09 de julho de 2026
Política

Santana e Pastor Luiz entram na CEI

Gabriel Garcia
| Tempo de leitura: 2 min

Os vereadores Pastor Luiz (PL) e José Humberto Santana (PV) são os novos membros da Comissão Especial de Inquérito (CEI) que investiga indícios de irregularidades em compras efetuadas pela Câmara Municipal de Bauru. Santana também foi escolhido relator da comissão. Os nomes foram votados ontem, em sessão extraordinária.

Santana esperava fazer parte da CEI desde seu início, já que foi ele quem a requereu. No entanto, o líder do PV na Câmara, Renato Purini, foi quem assumiu a vaga na comissão. Com sua vitória na eleição para a presidência do Legislativo, Purini se tornou impedido pelo regimento de continuar seus trabalhos nas investigações.

Pelo princípio que prevê proporcionalidade entre os membros da CEI, Santana seria o sucessor natural, não tivesse ele sido ouvido pela comissão na qualidade de testemunha.

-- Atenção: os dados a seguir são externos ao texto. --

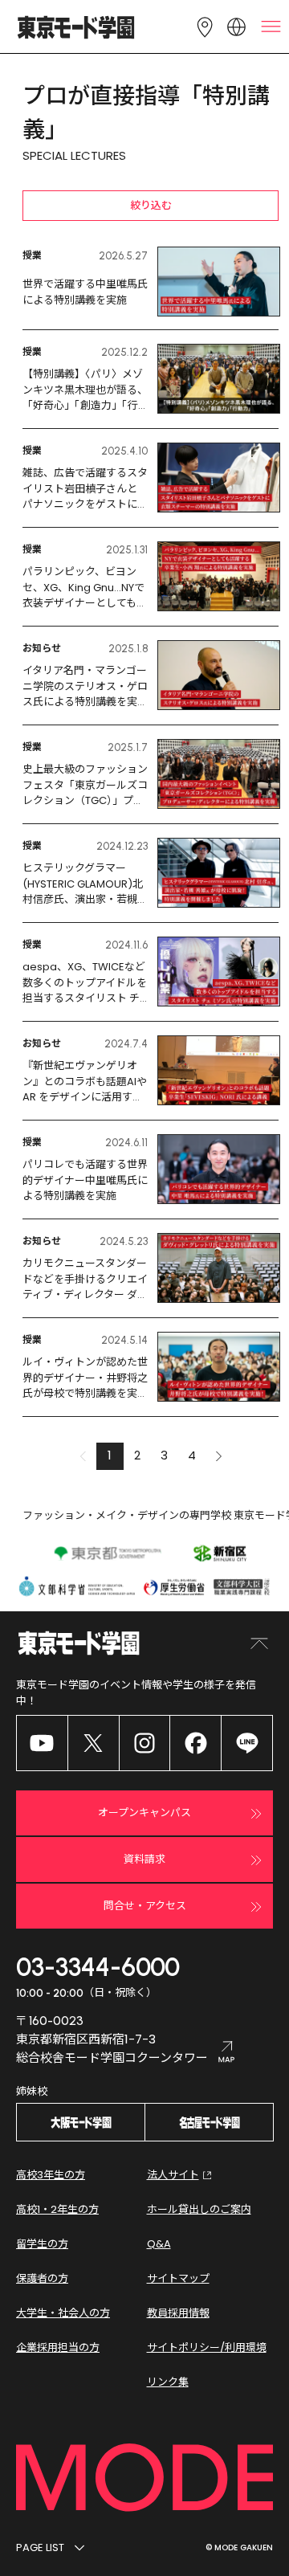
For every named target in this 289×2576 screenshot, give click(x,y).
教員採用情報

Esse fato levou alguns vereadores a acreditarem que o nome do verde não seria aprovado.

O assessor jurídico da Câmara, João Batista de Campos Porto, chegou a dar um parecer desfavorável à aprovação do nome de Santana para assumir uma cadeira na CEI. “Tanto o nobre vereador José Humberto Santana, que pertence à mesma legenda partidária do substituído, ou os parlamentares desta Casa que foram ouvidos na qualidade de testemunhas estão impedidos de substituírem membros da CEI”, diz o parecer.

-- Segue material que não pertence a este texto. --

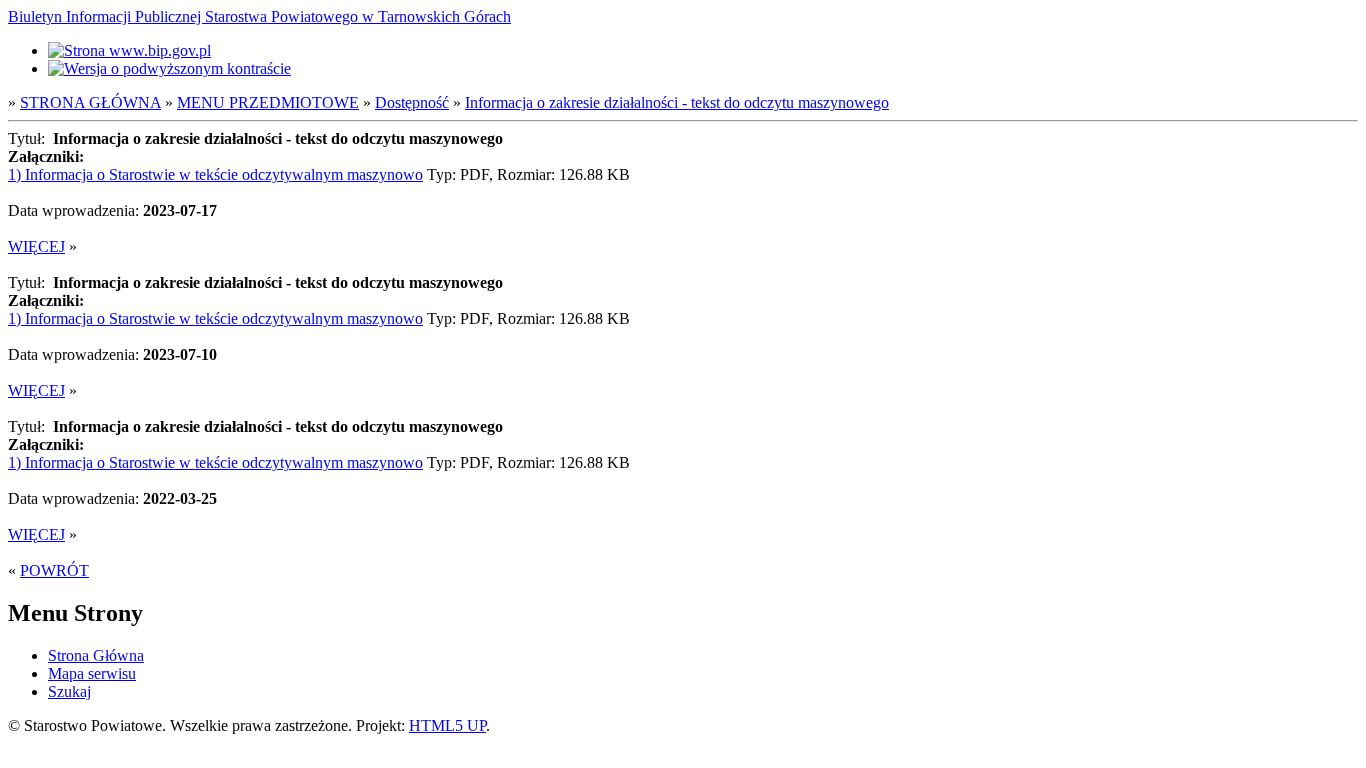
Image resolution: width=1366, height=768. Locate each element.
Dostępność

Santana afirma que gostaria de ter consultado outros juristas para saber se, de fato, havia impedimento de sua participação, mas acredita que o voto de seus colegas tem mais peso. “Como vereador desta Casa, o meu entendimento é que o plenário tem de estar acima de tudo, e que a voz do vereador deve prevalecer neste momento”, afirma. E completa: “Se não pudesse participar, eu não poderia também ter requerido essa CEI”.

Para o vereador, o fato de ele ter sido ouvido pela comissão não significa que os trabalhos de investigação possam ser colocados em dúvida após sua entrada. “A CEI não vai incriminar ninguém. Ela está apenas colhendo dados, e nessa coleta não existe, por exemplo, a possibilidade de emitir qualquer julgamento, de qualquer pronunciamento ou documentos encaminhados”, diz Santana.

Pastor Luiz

De forma bem mais tranqüila, o vereador Pastor Luiz entrou na CEI em substituição ao vereador Osvaldo Paquito (PPS), que há três semanas pediu seu afastamento das investigações após ter seu nome divulgado em uma lista de pessoas que receberam cheques nominais emitidos pela Casa a terceiros. Seu partido abriu mão de escolher o sucessor, como manda o regimento.

O PTB (que tem dois representantes) e os demais partidos com apenas um representante seguiram o mesmo caminho. O nome do pastor foi aprovado por unanimidade.